As informações demonstram a situação que a cidade se encontrava. Não só a população, mas também instituições públicas e entidades de classe estabelecidas na cidade uniram esforços no combate à doença, inclusive da Universidade de Manáos. Guardada as devidas proporções e considerando os contextos distintos, o doutorando apontou semelhanças entre as duas situações.

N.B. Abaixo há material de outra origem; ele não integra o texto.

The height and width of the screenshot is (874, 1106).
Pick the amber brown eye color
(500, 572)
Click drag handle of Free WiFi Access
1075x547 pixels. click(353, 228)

“Tanto a gripe espanhola como a covid-19 paralisaram quase todas as atividades da cidade de Manaus. Em 1918, pela grande quantidade de mortes, as pessoas se isolaram em casa com medo da morte. Não existiu uma cura para a espanhola, usavam os medicamentos para tratar os sintomas (febre alta, dor de cabeça, e falência do sistema respiratório). Apareceu todo o tipo de medicamento, desde a água inglesa até chás para tratamento. As plantas regionais foram muito usadas pela população. Foram criados vários postos de atendimento na cidade. Inclusive, o Teatro Amazonas virou uma enfermeira. A cidade se mobilizou para o enfrentamento da pandemia. O próprio governador do estado na época, Pedro Alcântara Bacelar, que era médico, tratou pacientes de gripe espanhola. Com ele toda a elite médica: Alfredo da Matta, Miranda Leão, Ayres de Almeida, Fulgêncio Vidal e outros. O próprio reitor da Universidade Livre de Manáos, Astrolabio Passos, também estava na linha de frente. Outra semelhança com o que estamos vivendo foi que em 1918 também houve a abertura de valas coletivas para suprir a demanda de mortes”, lamentou.
Universidade de Manáos
A Universidade de Manáos faz parte da história da Universidade Federal do Amazonas. Em 1909 foi criada a Escola Universitária Livre de Manáos, que em 1913 passa a se chamar Universidade de Manáos, e que funcionou até 1926, quando fechou, passando a funcionar apenas unidades isoladas de ensino superior mantidas pelo Estado, foram elas, as Faculdades de Direito, de Odontologia e de Agronomia. Em 1962 foi criada, pelo governo João Goulart, a Universidade do Amazonas, onde, em 1964, seu Conselho Diretor reconheceu como sucessora legítima da Escola Universitária Livre de Manáos, passando assim a ser a data de comemoração da instalação da Universidade do Amazonas.